Want examples? Consider the Westlands Water District, one of OID’s favored customers. Located in the arid western portion of the San Joaquin Valley, Westlands has poor groundwater and historically junior water rights. Nonetheless, it’s bought its way to enough political power to command tremendous water subsidies even while the state as whole has suffered the worst drought in public memory.

Last September, the federal government forgave a Westlands’ debt of $350 million dollars owed for its share of the Central Valley Project’s construction costs, guaranteed the district almost 900,000 acre feet of cheap federal water, and relaxed environmental standards for Westlands’ historic drainage problems.
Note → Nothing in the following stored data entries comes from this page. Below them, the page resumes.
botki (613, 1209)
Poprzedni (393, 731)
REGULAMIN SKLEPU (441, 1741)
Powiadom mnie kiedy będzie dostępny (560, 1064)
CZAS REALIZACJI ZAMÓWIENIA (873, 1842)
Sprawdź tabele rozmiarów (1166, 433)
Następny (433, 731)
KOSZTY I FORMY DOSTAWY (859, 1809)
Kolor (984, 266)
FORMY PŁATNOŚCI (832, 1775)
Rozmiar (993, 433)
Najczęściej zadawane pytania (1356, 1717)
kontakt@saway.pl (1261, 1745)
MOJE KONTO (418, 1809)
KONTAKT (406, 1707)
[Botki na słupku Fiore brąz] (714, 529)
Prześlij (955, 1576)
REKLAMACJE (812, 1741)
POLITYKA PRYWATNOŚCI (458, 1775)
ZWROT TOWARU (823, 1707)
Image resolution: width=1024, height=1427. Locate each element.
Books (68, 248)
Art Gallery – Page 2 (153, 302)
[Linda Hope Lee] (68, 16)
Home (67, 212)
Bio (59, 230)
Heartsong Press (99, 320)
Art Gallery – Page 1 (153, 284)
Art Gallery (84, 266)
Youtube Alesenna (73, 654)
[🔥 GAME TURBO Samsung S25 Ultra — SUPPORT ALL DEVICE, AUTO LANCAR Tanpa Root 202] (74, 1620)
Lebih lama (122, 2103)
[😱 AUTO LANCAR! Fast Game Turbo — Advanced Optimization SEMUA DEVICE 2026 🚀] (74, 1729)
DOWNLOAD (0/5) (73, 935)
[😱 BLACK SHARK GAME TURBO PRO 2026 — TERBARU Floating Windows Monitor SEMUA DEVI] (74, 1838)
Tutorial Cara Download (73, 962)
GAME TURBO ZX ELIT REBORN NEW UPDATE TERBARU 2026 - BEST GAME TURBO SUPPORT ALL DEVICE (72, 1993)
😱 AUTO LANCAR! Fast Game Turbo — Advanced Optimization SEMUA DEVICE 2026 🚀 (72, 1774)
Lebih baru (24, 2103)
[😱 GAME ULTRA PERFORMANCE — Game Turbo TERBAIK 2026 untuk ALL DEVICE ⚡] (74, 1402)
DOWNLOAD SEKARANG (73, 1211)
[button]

But mostly because Westlands’ farmers have planted acre upon acre of permanent nut crops, even the guarantee of 900,000 acre feet of cheap water isn’t enough to slake the district’s enormous thirst. That’s why Westlands has been one of OID’s most reliable customers.

But recently, OID farmers and the public in general have become skeptical about OID’s claims to have “surplus water.” OID had to cancel a water sale last year when farmer Louis Brichetto pointed out the district hadn’t observed requirements of the California Environmental Quality Act, and OID’s latest water sale proposal is on legal hold, per Judge Mayhew.

Despite years of falling groundwater levels, requests from local farmers to be annexed into the district, the ongoing demise of the San Joaquin Delta and its devastating effects on Delta farmers, fisheries, and recreational users, OID insists that its water sales have no environmental impacts.

But no one should blame OID for its ongoing charade about “surplus water” and positive impacts. State and federal governments have long supported water sales on the theory that market-based decisions are far more effective than government standards.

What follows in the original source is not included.